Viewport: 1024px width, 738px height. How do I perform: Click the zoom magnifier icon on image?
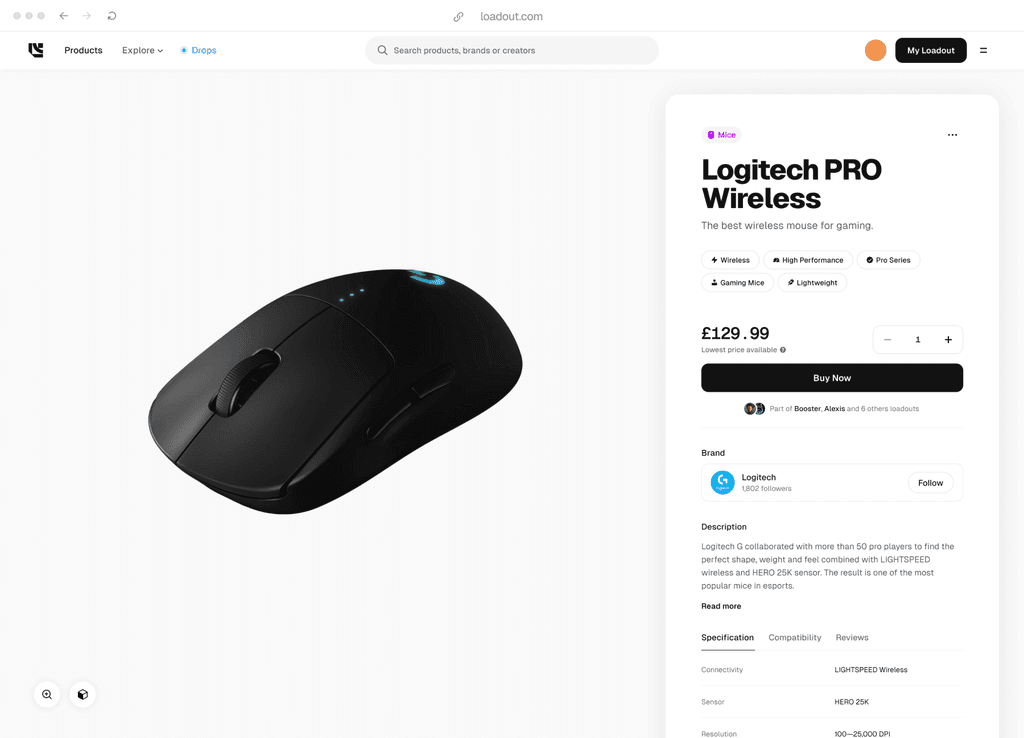pos(47,694)
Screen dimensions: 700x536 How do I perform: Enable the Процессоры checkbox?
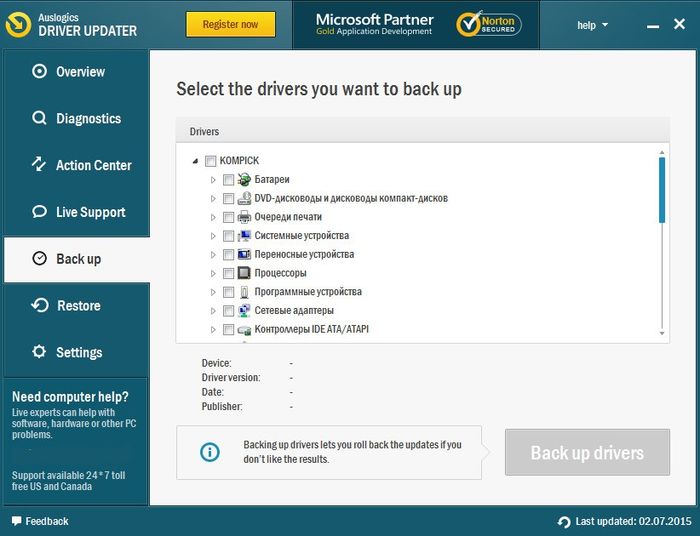[229, 273]
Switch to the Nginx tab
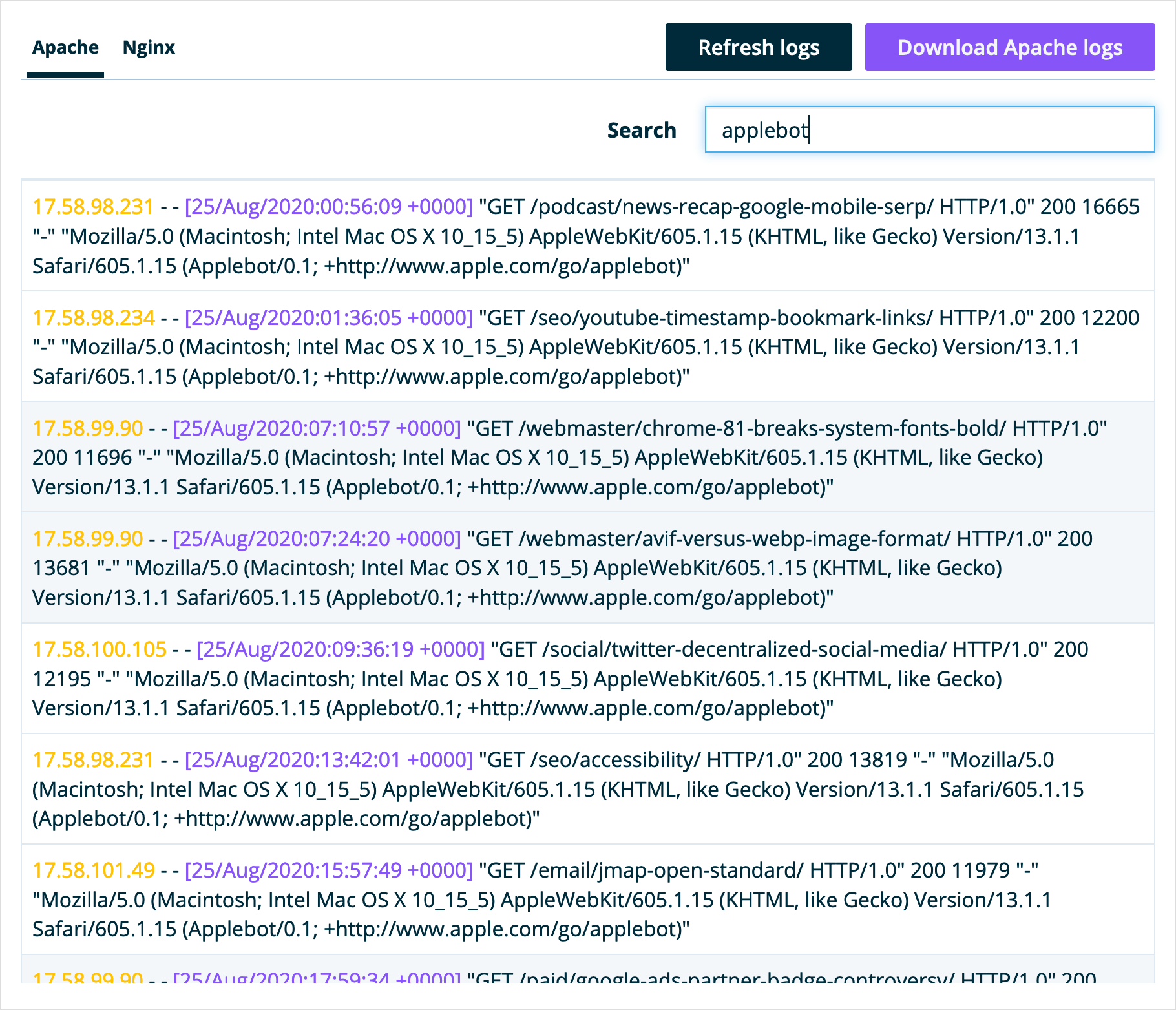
|---|
Work instruction – What is needed is an exact copy of all the records, minus any pictures.

Solution to the exercise –
Viewport: 1024px width, 738px height. How do I perform: Click the zoom magnifier icon on image?
pos(47,694)
Screen dimensions: 700x536 How do I perform: Enable the Процессоры checkbox?
[229, 273]
Switch to the Nginx tab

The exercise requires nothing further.